As a side note: Stay away from academic organizations. They tend to know the theory of creating a successful online business. You want someone who has created a successful online business and knows what to do based upon experience, not theory. Read the biographies of the people heading the company. Are the biographies focused upon real world accomplishments? Read how they operate. After you sign with them, will you be handed off to some hourly employee or will you work with someone who has actually created an online business?

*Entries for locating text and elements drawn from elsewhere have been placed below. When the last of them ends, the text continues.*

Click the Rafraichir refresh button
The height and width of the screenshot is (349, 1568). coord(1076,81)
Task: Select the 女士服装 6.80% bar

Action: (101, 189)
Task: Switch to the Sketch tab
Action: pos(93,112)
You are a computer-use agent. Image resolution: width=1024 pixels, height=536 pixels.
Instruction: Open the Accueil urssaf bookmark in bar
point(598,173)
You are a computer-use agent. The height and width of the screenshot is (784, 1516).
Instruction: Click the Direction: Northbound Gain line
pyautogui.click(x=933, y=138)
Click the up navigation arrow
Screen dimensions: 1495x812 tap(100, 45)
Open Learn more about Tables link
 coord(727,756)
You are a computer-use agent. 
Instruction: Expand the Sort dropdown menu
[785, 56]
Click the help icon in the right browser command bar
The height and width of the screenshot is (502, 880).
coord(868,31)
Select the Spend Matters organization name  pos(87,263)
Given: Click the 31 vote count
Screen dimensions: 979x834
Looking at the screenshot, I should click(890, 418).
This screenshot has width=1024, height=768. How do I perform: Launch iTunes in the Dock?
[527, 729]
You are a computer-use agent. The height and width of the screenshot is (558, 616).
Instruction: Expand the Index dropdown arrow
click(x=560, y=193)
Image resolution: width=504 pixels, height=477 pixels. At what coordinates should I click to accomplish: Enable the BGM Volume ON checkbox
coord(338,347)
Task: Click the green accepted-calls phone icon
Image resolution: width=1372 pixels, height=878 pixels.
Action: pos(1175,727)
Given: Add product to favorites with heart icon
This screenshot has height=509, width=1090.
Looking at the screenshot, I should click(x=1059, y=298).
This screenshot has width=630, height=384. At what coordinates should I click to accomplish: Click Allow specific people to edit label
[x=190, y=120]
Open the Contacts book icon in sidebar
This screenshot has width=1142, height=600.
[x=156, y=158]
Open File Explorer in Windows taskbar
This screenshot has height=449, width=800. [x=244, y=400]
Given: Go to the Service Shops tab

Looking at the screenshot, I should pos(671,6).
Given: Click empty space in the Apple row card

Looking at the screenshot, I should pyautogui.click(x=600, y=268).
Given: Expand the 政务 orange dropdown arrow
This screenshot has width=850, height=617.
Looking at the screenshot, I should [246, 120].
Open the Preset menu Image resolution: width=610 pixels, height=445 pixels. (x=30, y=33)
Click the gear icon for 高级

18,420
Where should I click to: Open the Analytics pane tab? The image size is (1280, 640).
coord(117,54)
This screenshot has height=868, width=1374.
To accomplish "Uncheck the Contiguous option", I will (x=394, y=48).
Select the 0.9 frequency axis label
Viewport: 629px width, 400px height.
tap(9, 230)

Once you find one or two options that look good for you, sign up for their free seminar. Every reputable company has an online free seminar. Unfortunately, so does every online scam artist, so before the seminar, do some research. Start by contacting the Better Business Bureau where the company is located to research any prior complaints. Go to google.com or teoma.com, or any other search engine, and put the company’s name in the search box. If anyone is really mad at them, results will come back. This is a case where “no news is good news”. Now that you know the company doesn’t have an already documented bad reputation, it’s time to attend the seminar.
Now that it’s time for the free seminar, what should you listen for?
· Do they emphasize the money to be made, and downplay or ignore the effort required to accomplish that task?
· Do they promise you to do the work for you?
· Do they promise a lot of “free” things?
· Do they offer a money-back guarantee? Though this may sound good as a sales pitch, few of them deliver on that promise.
· Do they allow you to ask questions at some point in the seminar or do they keep themselves insulated from you and your concerns?
· When the seminar is over, do you get to talk with the person who will be your coach/mentor, or do you only get to talk to a salesman only?
Let’s say everything is sounding good and you think you want to sign up. What now?
Follow these simple guidelines and you can avoid a costly mistake:
· Don’t talk to a salesman! ALWAYS ask to talk to the person who will be coaching you.
· Ask them about their experience and make certain you will feel comfortable working with them for the long term.
· Be sure they are asking you tough questions to make certain you are a good candidate to be successful in their program. No reputable company wants to sell you a program you will fail at. Reputable companies count on happy customers telling other people about their company.
· Make certain you understand the program and what you will be required to do to be successful.
· Don’t fall for any “early bird registration discounts”. If you need time to think about this decision, a reputable company will understand that. Have as many conversations as it takes to feel comfortable. If they want to sign you fast, what kind of service do you expect once they have your money?
Is it easy to spot a scam artist online? It is if you follow the simple guidelines laid out in this article and if you listen to that small voice in your head that keeps repeating “this sounds too good to be true”.